Each line of the listing that contains the word "computer" is to be copied.

--- START ---

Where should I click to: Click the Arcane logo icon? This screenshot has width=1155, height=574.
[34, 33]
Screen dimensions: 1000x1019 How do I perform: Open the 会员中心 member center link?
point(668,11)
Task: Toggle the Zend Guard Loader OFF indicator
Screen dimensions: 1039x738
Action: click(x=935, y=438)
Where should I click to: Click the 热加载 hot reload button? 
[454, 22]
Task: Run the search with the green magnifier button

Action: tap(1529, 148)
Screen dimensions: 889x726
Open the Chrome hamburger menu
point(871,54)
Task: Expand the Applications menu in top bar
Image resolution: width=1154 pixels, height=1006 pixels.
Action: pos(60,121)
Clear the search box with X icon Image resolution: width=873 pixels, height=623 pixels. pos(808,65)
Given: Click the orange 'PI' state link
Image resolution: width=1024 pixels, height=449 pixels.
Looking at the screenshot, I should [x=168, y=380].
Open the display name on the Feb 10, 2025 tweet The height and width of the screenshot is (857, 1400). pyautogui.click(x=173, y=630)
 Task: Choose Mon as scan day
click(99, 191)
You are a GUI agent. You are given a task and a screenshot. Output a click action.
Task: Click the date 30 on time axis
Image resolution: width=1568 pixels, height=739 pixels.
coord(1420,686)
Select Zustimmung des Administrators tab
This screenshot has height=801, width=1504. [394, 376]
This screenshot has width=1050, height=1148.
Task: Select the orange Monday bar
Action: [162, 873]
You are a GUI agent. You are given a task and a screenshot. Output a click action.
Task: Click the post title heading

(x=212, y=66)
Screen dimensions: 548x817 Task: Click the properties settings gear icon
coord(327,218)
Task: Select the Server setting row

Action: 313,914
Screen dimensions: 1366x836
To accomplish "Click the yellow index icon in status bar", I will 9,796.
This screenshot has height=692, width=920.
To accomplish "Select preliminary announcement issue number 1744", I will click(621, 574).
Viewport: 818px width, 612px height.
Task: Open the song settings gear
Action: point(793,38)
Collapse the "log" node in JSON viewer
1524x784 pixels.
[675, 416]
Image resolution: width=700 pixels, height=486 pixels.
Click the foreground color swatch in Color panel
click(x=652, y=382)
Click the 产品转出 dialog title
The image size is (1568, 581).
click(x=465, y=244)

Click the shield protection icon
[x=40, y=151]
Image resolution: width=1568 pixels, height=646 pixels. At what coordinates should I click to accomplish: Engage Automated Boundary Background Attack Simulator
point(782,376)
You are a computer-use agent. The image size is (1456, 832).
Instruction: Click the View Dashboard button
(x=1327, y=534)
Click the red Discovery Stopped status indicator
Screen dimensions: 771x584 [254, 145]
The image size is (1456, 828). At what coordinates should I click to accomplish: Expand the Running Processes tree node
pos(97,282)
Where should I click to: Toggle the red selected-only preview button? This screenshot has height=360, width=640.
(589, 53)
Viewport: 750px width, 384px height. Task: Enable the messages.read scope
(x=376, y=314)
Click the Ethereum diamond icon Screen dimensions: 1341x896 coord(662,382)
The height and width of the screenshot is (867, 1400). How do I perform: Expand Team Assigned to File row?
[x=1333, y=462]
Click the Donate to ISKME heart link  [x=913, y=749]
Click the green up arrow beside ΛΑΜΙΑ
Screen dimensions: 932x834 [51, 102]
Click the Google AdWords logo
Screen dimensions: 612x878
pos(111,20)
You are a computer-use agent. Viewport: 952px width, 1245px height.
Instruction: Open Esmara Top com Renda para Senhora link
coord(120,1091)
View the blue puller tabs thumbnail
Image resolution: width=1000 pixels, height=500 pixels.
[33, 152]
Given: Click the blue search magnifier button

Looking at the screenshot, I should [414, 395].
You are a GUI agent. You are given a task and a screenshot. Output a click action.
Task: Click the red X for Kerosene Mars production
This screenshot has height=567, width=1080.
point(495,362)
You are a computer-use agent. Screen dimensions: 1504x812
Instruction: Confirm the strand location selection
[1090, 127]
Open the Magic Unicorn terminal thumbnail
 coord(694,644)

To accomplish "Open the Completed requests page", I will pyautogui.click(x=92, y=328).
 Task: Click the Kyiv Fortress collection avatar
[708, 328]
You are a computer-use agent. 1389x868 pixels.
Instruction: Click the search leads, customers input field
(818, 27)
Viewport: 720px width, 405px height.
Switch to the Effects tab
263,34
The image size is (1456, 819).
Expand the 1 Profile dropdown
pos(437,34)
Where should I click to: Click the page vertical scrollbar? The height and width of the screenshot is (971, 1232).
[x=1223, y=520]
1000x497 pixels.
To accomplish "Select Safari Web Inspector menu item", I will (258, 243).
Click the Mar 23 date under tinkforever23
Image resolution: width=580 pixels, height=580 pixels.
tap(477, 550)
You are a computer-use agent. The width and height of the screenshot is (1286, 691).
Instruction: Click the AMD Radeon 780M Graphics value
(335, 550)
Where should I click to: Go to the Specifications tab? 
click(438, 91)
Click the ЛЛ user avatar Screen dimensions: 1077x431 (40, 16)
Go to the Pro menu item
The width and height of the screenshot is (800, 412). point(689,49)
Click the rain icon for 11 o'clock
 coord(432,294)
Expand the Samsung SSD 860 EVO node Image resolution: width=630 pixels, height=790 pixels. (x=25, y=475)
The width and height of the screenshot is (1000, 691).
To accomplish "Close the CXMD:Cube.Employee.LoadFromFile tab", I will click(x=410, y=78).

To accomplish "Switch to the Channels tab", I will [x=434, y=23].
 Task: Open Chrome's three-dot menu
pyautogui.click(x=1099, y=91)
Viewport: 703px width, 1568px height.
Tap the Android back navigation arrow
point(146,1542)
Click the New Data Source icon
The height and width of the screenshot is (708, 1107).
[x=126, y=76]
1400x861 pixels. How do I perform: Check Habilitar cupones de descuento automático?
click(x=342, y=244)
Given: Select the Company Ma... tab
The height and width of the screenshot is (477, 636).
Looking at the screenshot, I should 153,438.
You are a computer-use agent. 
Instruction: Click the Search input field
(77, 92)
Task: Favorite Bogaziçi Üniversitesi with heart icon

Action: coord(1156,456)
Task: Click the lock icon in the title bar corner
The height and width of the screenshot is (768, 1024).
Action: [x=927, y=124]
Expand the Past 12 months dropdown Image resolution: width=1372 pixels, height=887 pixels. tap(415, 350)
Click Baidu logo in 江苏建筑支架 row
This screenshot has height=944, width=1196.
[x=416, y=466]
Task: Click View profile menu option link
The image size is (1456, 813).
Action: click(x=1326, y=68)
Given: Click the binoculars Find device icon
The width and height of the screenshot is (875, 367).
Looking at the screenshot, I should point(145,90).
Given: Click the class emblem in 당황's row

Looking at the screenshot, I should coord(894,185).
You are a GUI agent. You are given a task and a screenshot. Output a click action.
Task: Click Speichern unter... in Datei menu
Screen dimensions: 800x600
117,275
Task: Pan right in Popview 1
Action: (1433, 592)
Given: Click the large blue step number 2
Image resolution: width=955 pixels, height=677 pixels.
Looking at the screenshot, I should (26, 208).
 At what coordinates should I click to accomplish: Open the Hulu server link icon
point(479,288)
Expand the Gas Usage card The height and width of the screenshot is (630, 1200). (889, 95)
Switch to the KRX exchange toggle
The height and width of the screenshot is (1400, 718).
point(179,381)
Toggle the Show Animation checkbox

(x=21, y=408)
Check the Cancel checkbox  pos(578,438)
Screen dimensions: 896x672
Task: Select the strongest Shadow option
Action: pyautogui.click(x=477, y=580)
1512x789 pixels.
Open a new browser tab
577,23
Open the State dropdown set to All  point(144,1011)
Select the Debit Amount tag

--- END ---

§ **Response**:
You are a computer-use agent. The image size is (1456, 832).
You are a computer-use agent. Viewport: 952px width, 1245px height.
You are a computer-use agent. Screen dimensions: 1504x812
You are a computer-use agent. 1389x868 pixels.
You are a computer-use agent. The width and height of the screenshot is (1286, 691).
You are a computer-use agent. 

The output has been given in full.